> _EXTRACTED DATA_
#####

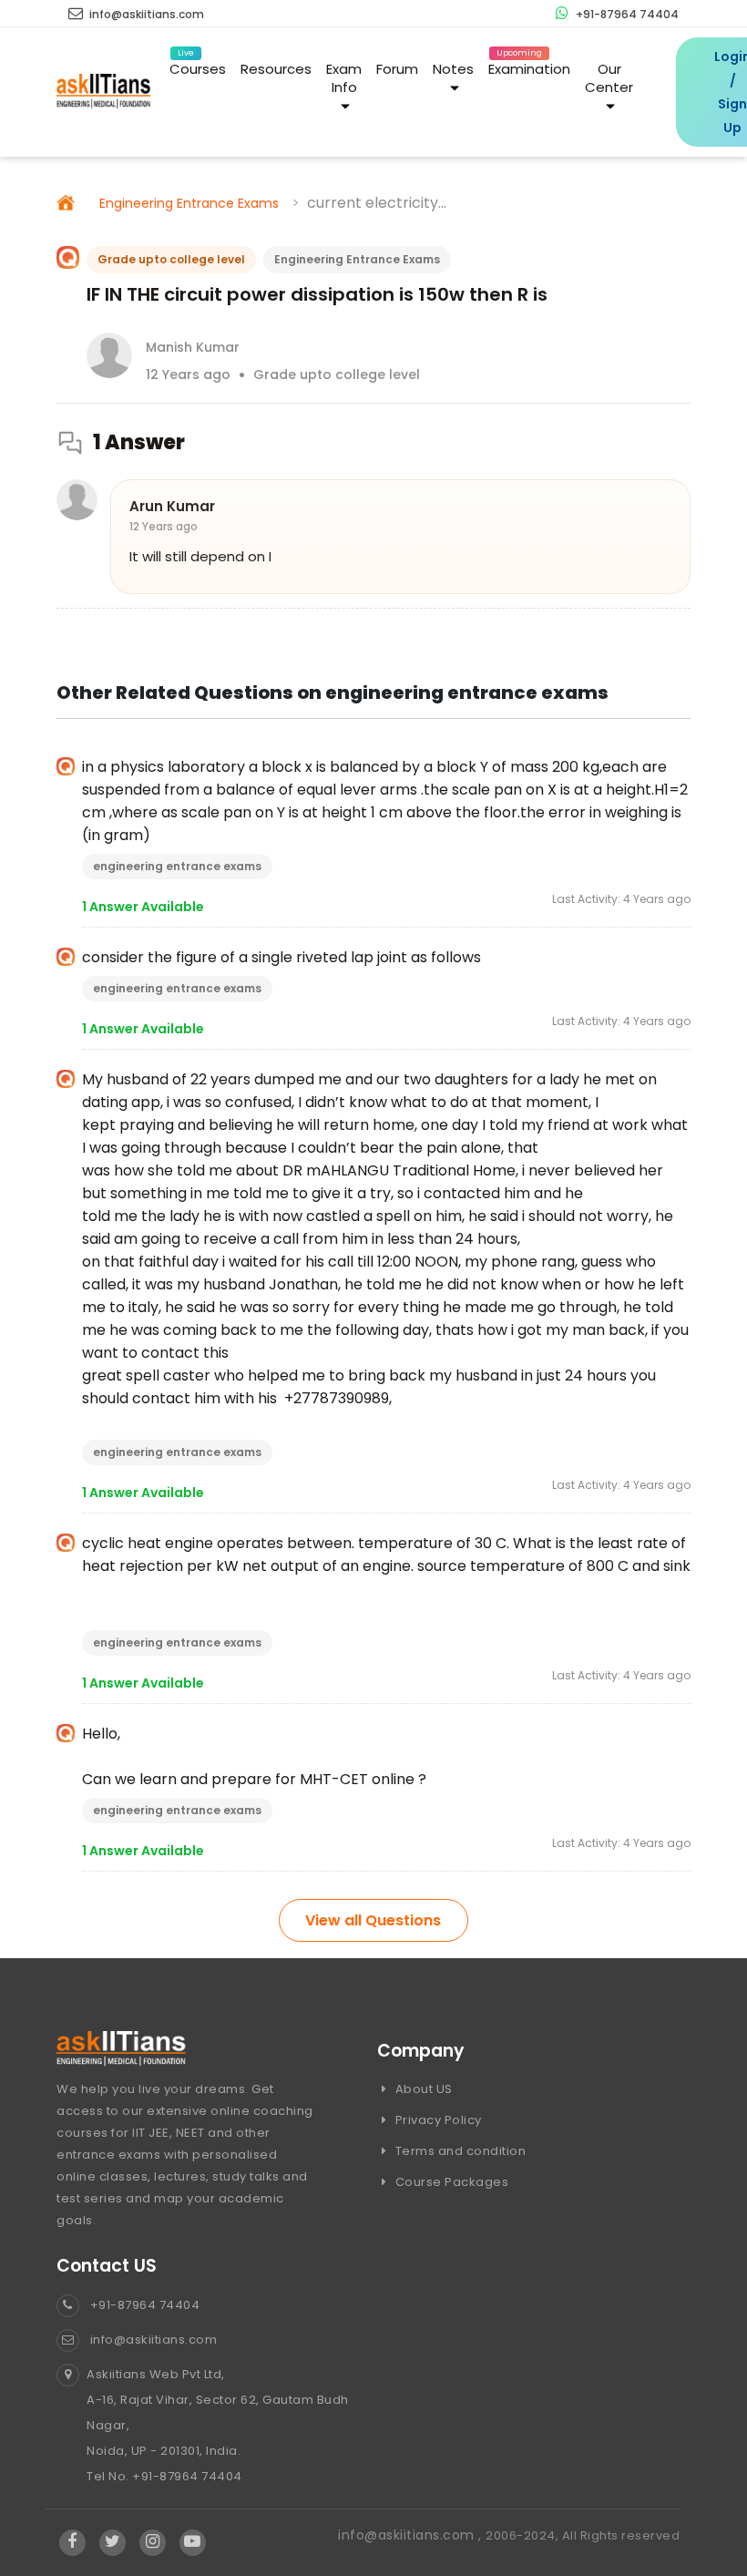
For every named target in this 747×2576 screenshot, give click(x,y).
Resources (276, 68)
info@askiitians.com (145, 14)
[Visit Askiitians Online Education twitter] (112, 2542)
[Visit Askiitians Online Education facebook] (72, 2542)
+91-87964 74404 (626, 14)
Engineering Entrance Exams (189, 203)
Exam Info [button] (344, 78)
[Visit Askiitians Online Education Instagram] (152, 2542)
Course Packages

#####

> _AIM OF THE TASK_
In the records above, find the line containing "74404 (626, 14)" and print it and every later line exactly, through the last one.

> _WORKED SOLUTION_
+91-87964 74404 (626, 14)
Engineering Entrance Exams (189, 203)
Exam Info [button] (344, 78)
[Visit Askiitians Online Education Instagram] (152, 2542)
Course Packages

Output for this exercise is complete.